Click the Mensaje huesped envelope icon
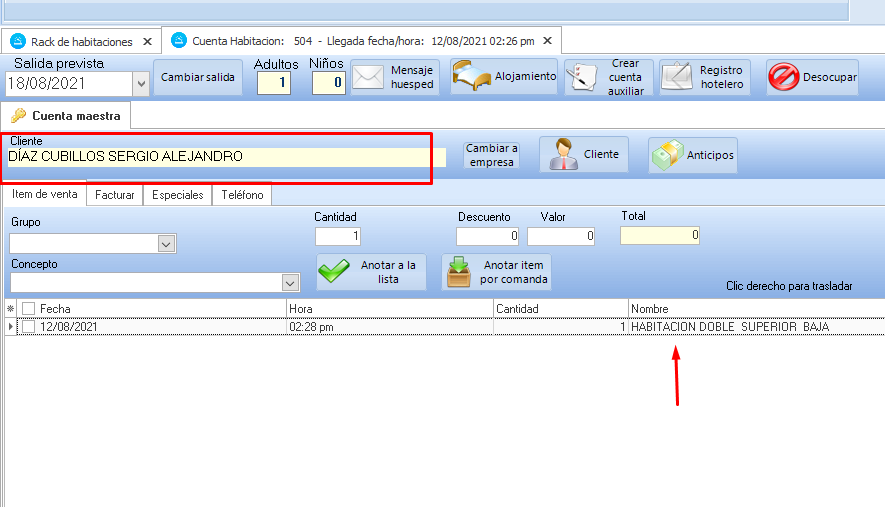Image resolution: width=885 pixels, height=507 pixels. click(x=369, y=78)
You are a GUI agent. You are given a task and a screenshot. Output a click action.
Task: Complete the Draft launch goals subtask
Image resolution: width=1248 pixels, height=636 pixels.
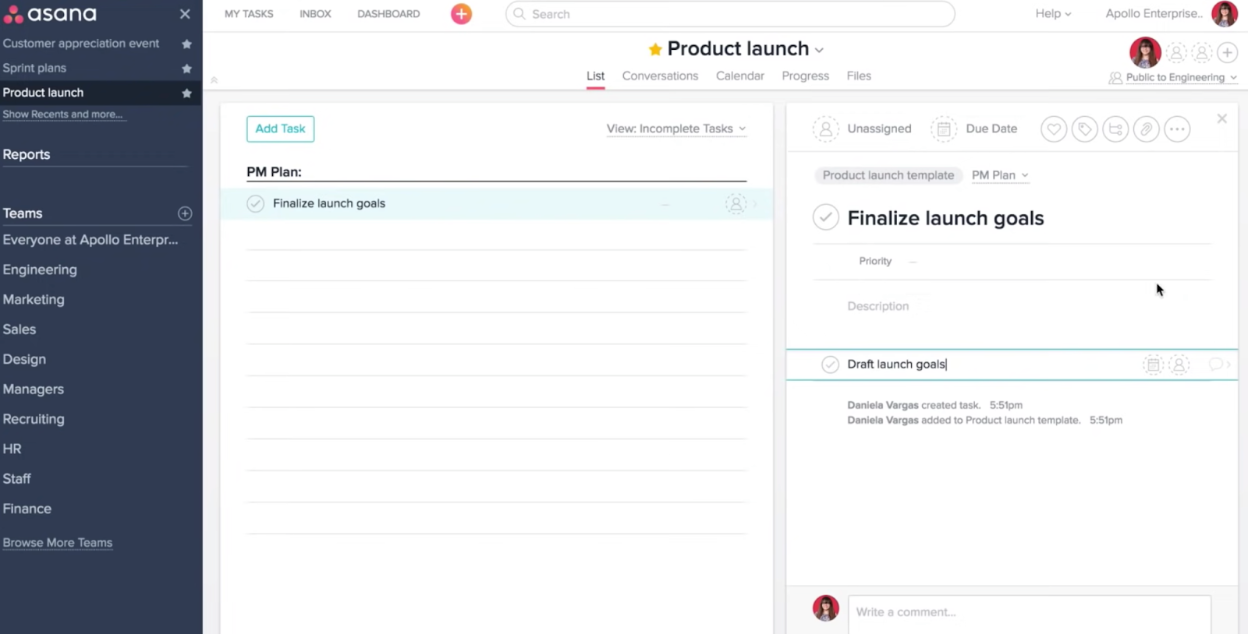830,364
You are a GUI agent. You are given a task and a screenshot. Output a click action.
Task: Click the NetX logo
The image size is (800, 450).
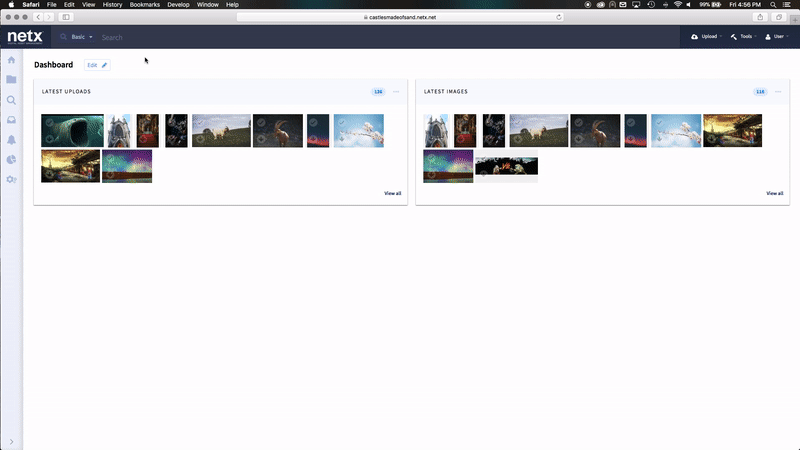[24, 37]
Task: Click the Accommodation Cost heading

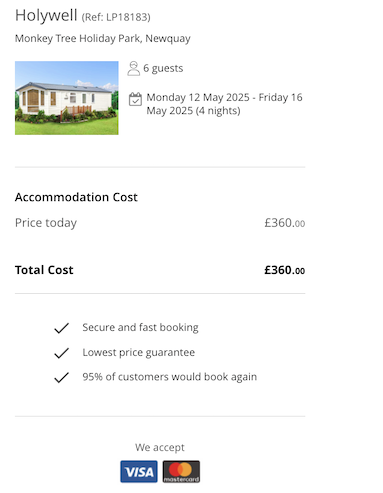Action: coord(76,197)

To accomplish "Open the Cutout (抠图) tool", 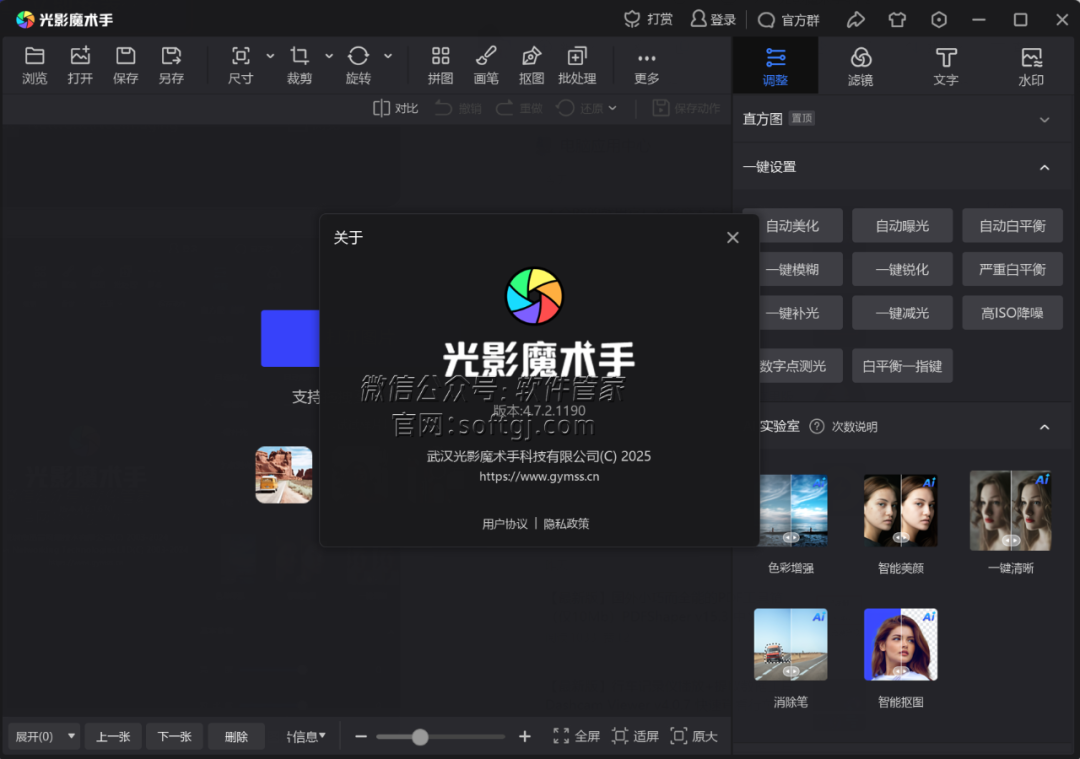I will coord(532,57).
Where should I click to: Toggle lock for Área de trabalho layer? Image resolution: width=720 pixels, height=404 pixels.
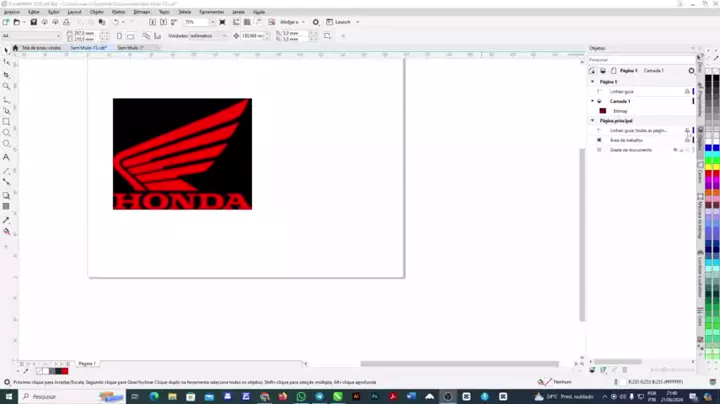pyautogui.click(x=686, y=140)
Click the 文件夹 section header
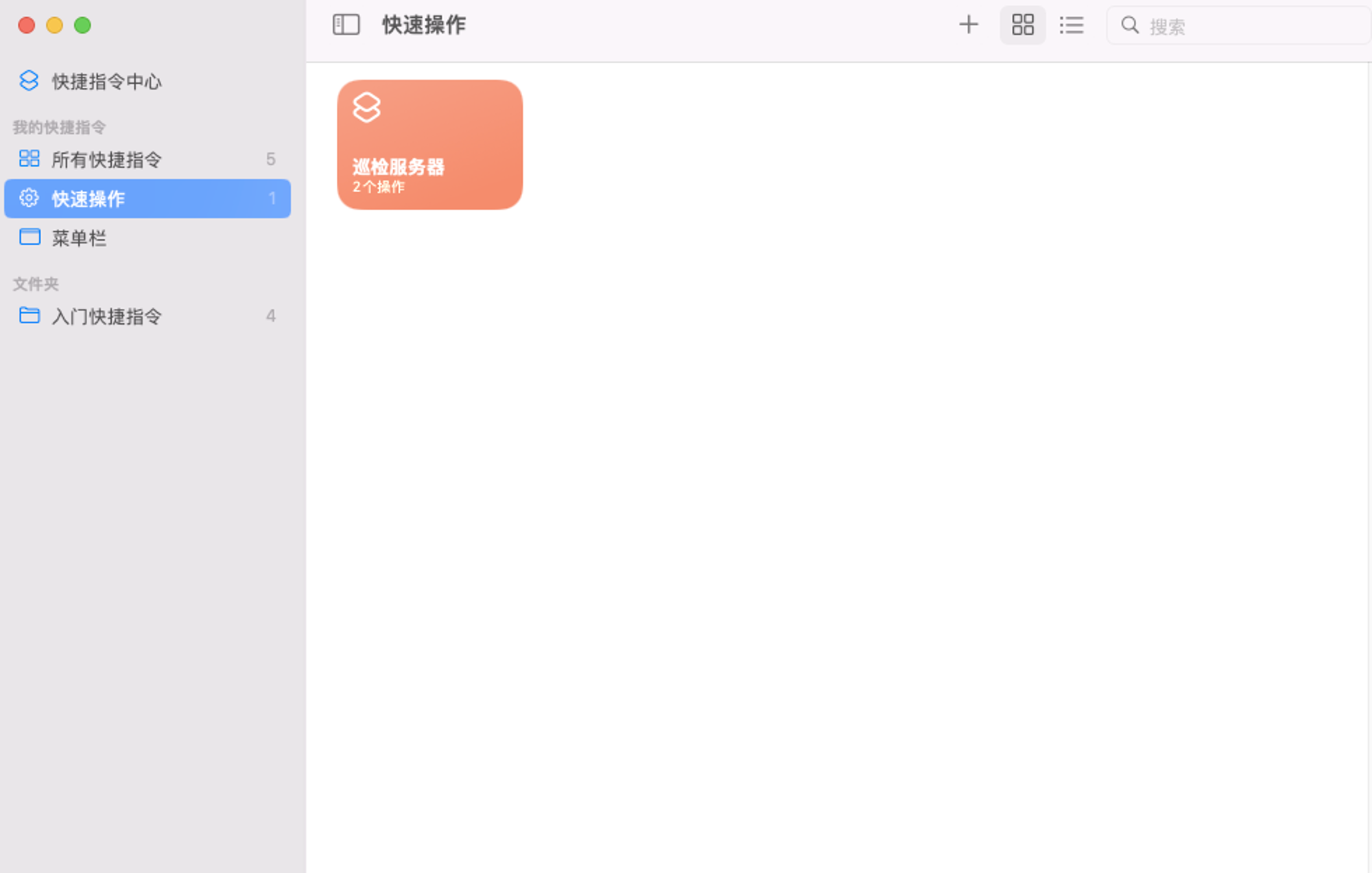The image size is (1372, 873). pos(36,283)
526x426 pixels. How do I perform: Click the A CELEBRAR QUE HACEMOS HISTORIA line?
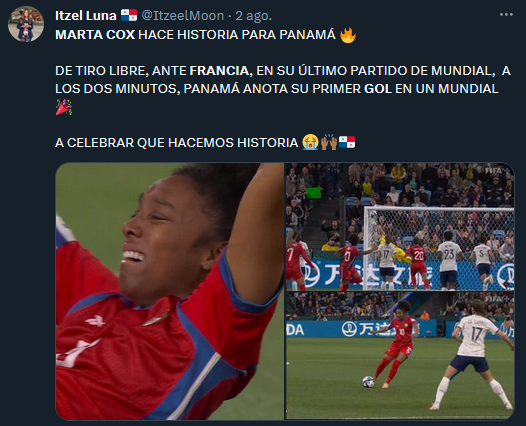177,143
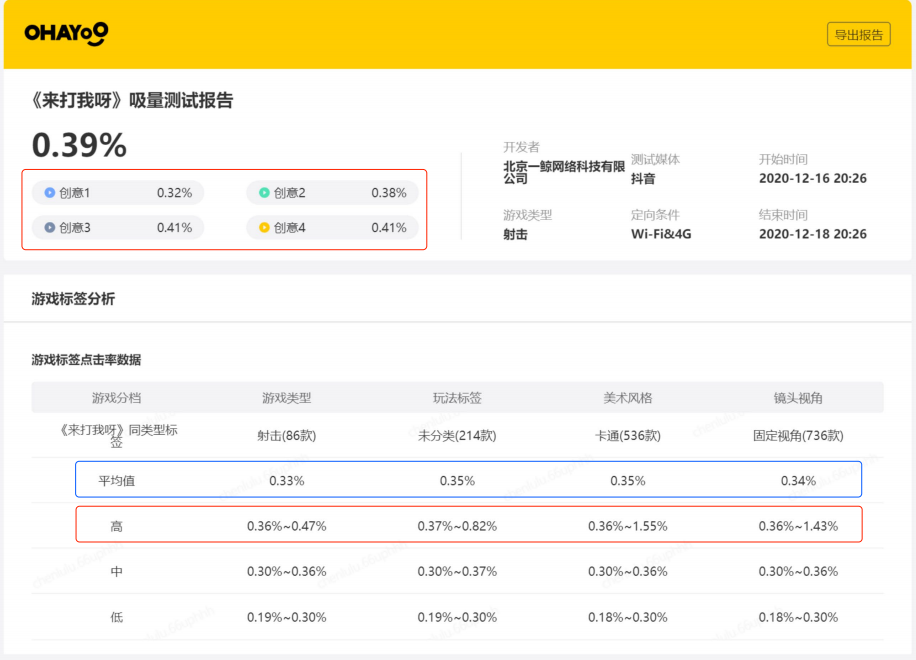
Task: Select the 高 tier row label
Action: (x=116, y=526)
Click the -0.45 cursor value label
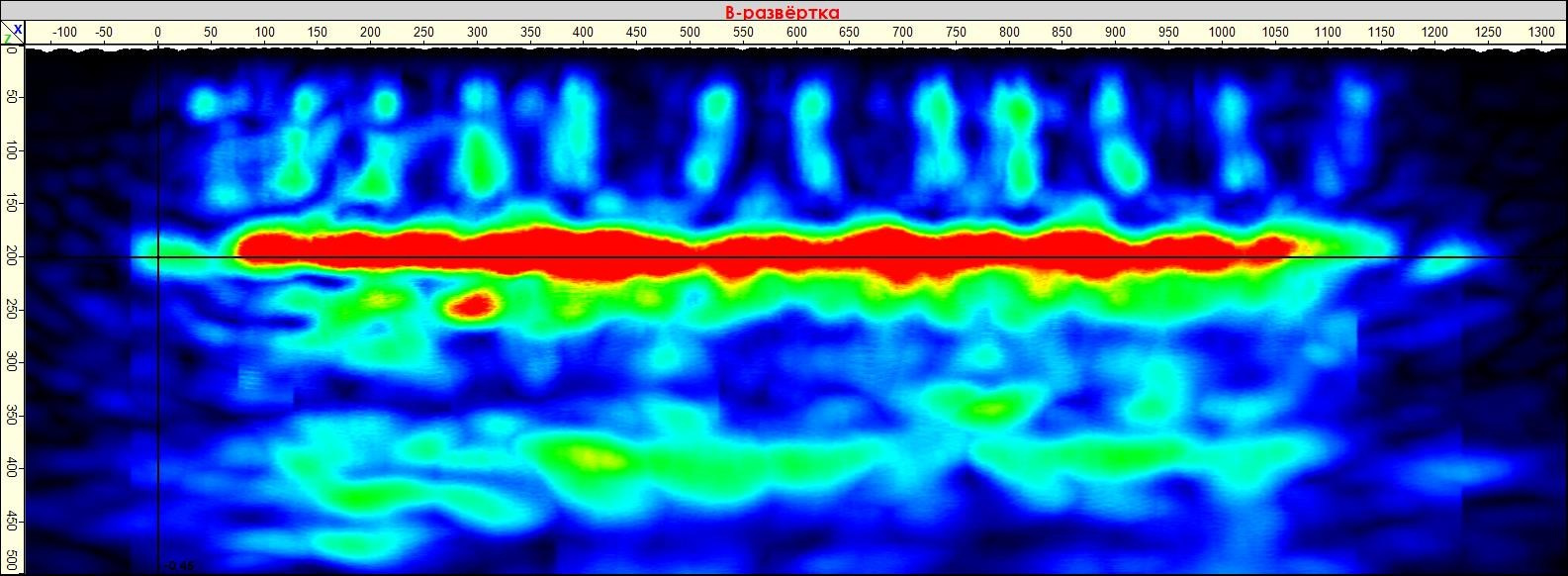This screenshot has height=576, width=1568. 179,566
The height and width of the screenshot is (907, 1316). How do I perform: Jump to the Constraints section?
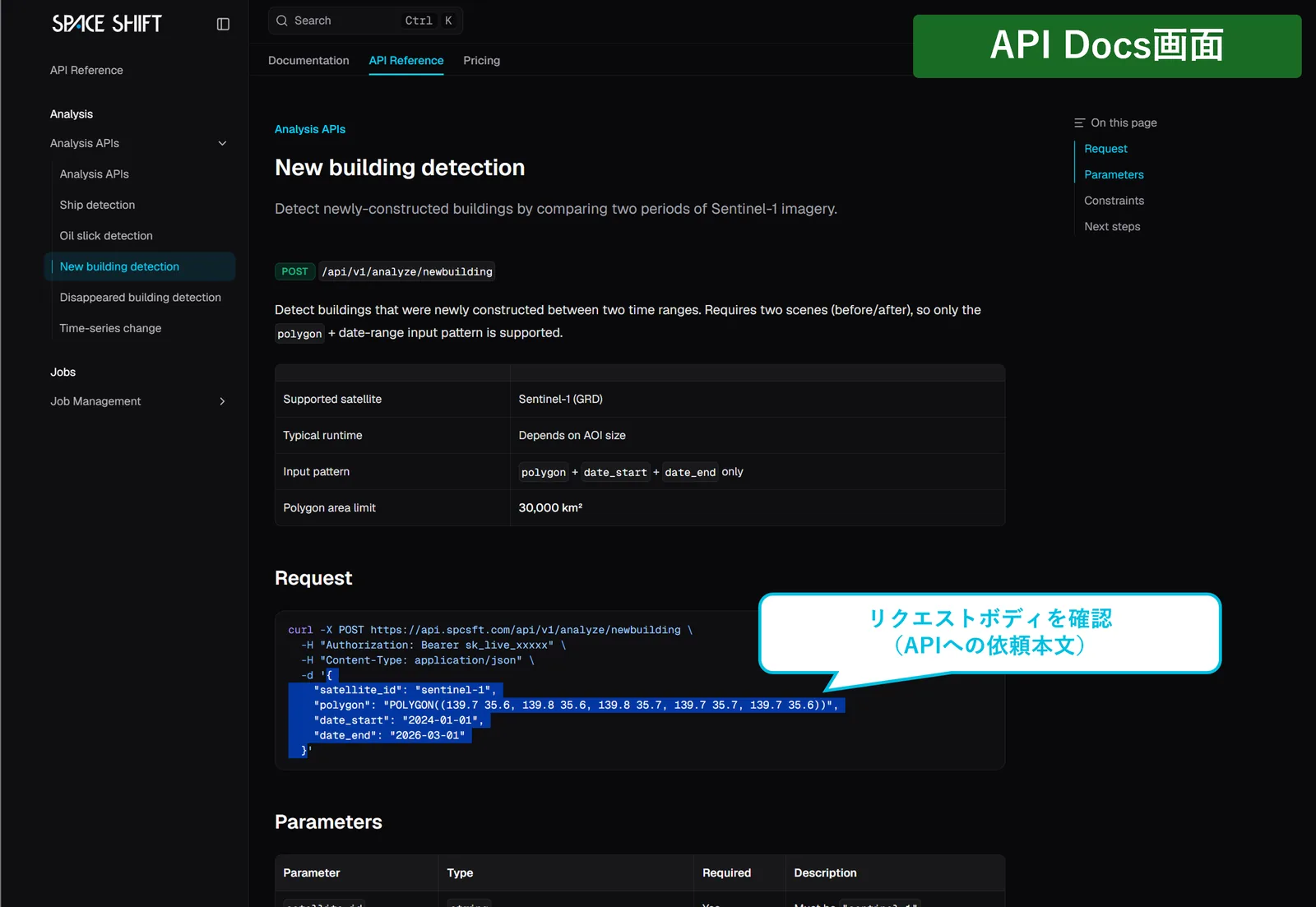(1114, 201)
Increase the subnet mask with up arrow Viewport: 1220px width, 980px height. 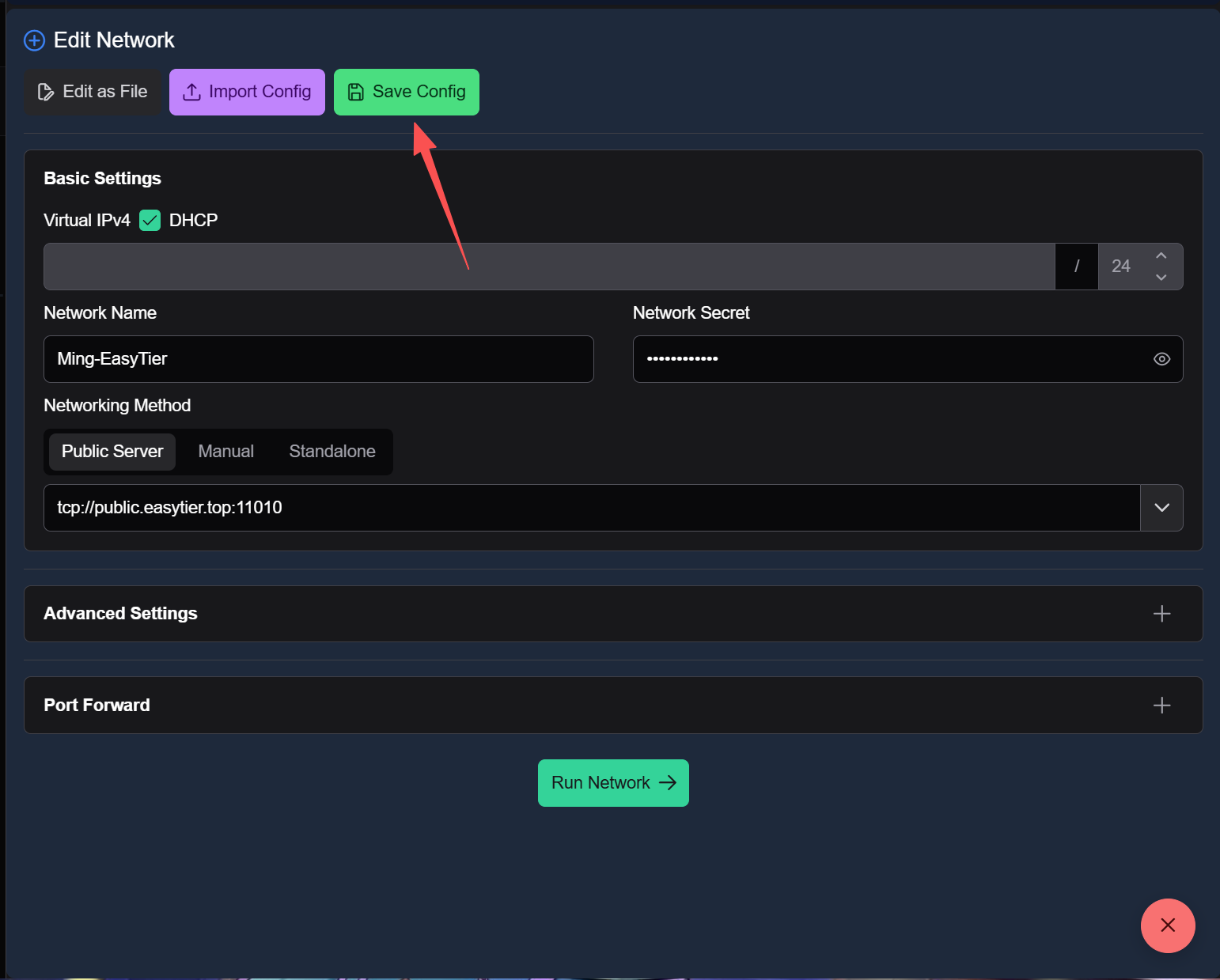coord(1161,256)
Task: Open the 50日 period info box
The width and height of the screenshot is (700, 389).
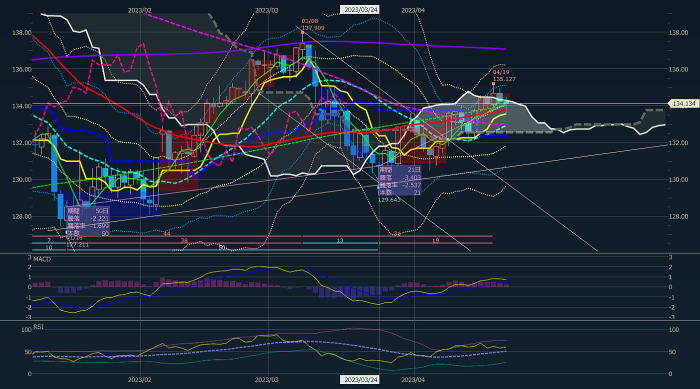Action: [x=88, y=222]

> [PROMPT]: The lines from the one holding "Task: Open the 50日 period info box" through the end of the entries are to be transcribed exactly, both ends included, with the pictures left out.

> [ANSWER]:
Task: Open the 50日 period info box
The width and height of the screenshot is (700, 389).
Action: [x=88, y=222]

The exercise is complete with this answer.